:: TEXT EXCERPT ::
============
We are in the middle of a coffee price crisis that’s impacting million of families around the world whose livelihoods depend on coffee farming. In May of this year, the price of arabica beans fell to a 14-year low of around 90 cents a pound on the Intercontinental Exchange. Coffee farmers are losing money and being driven deeper into debt with every sale, even as many of them sell their coffee beans to some of the world’s best-known specialty coffee brands. Communities are going hungry.

If you’re looking at your $5-6 latte and thinking this doesn’t add up, you’re right. The Wall Street Journal reported last year that the price of specialty coffee purchased at retail rose last year to $23.87 a pound, even as the composite price for green coffee purchased from farmers fell to less than $1 a pound.  

It can’t go on like this. It won’t. Unless farmers start receiving fair prices for their coffee, the human, environmental, and economic damage will only get worse. More and more farmers will leave their farms in search of more stable livelihoods for their families.

Even though the market has failed them, we will not. While we ultimately want systemic change for a deeply-broken coffee industry, we can spur that along by purchasing coffee that provides stability for producers in desperate times like these.

So far, fair trade is the only mainstream model that guarantees a minimum price for coffee producers (at least $1.40/lb and 30 cents more for organic). Tell coffee companies it’s unacceptable to only pay fair prices when it’s convenient and blame the market when it’s not. At the very least, we want all coffee companies to take responsibility for their role in ending this crisis by committing to minimum prices, and we want coffee that’s not driving farmers into poverty. Simple as that.
============
:: WHAT YOU WILL DO ::
[a] Print the coffee price passage from "We are in the" up to and including "are going hungry.".
[b] Locate each line in the entries that contains the word "Output", and copy those lines.

:: DATASET CONTENT ::
============
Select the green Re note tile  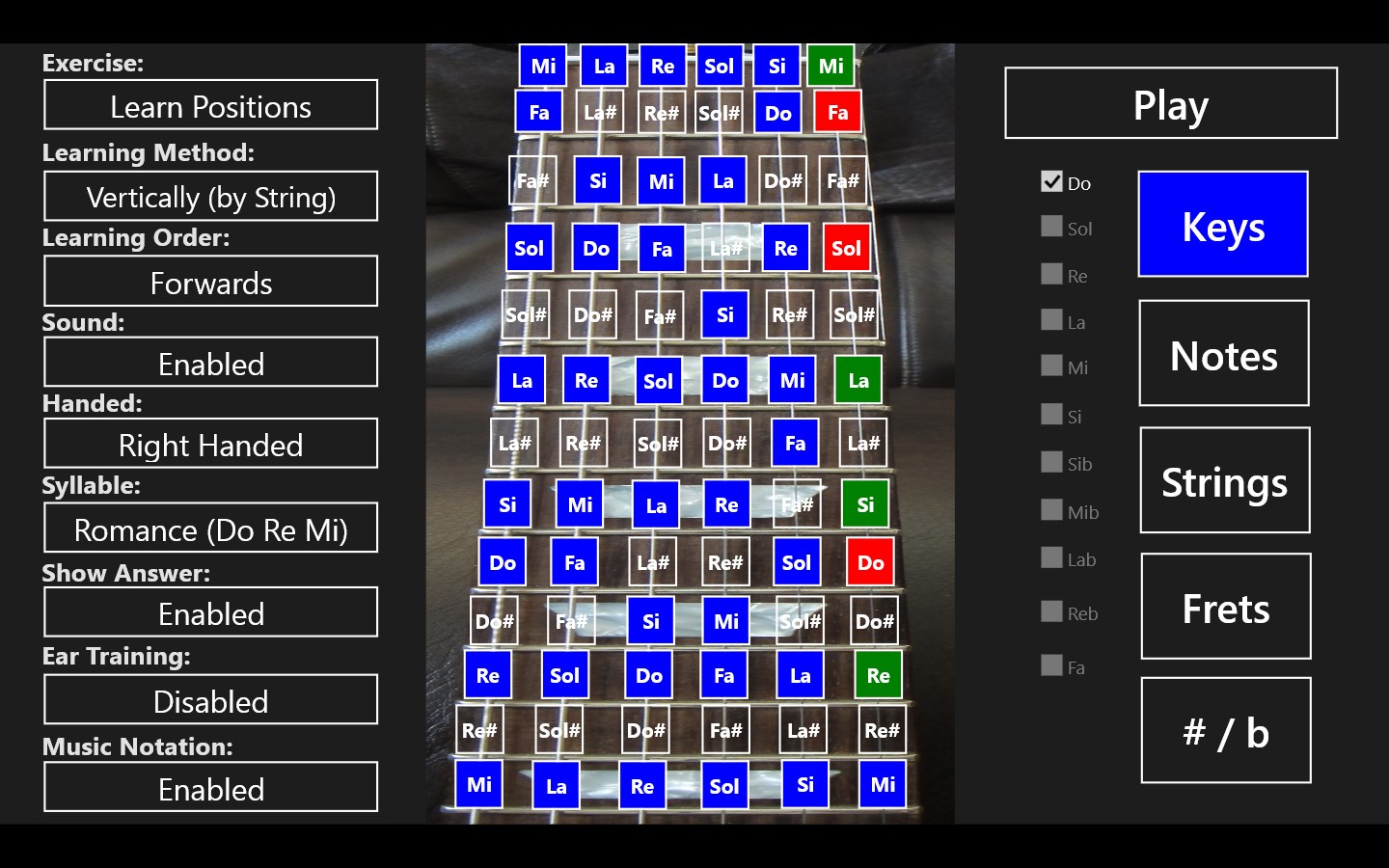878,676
============
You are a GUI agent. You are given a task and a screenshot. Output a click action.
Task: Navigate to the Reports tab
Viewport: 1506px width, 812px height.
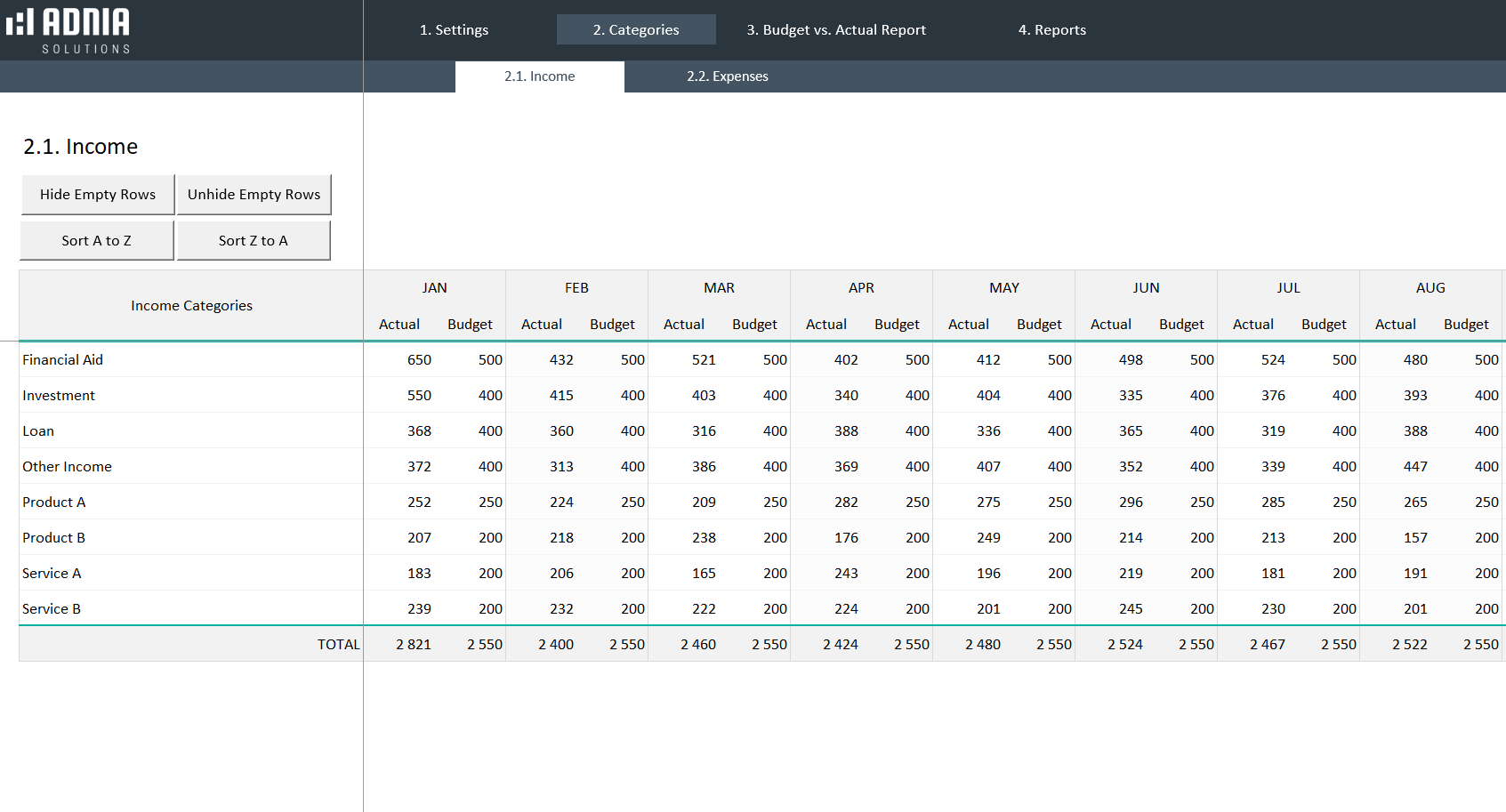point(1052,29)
============
:: ANSWERS FOR THE TASKS ::
[a]
We are in the middle of a coffee price crisis that’s impacting million of families around the world whose livelihoods depend on coffee farming. In May of this year, the price of arabica beans fell to a 14-year low of around 90 cents a pound on the Intercontinental Exchange. Coffee farmers are losing money and being driven deeper into debt with every sale, even as many of them sell their coffee beans to some of the world’s best-known specialty coffee brands. Communities are going hungry.

[b]
You are a GUI agent. You are given a task and a screenshot. Output a click action.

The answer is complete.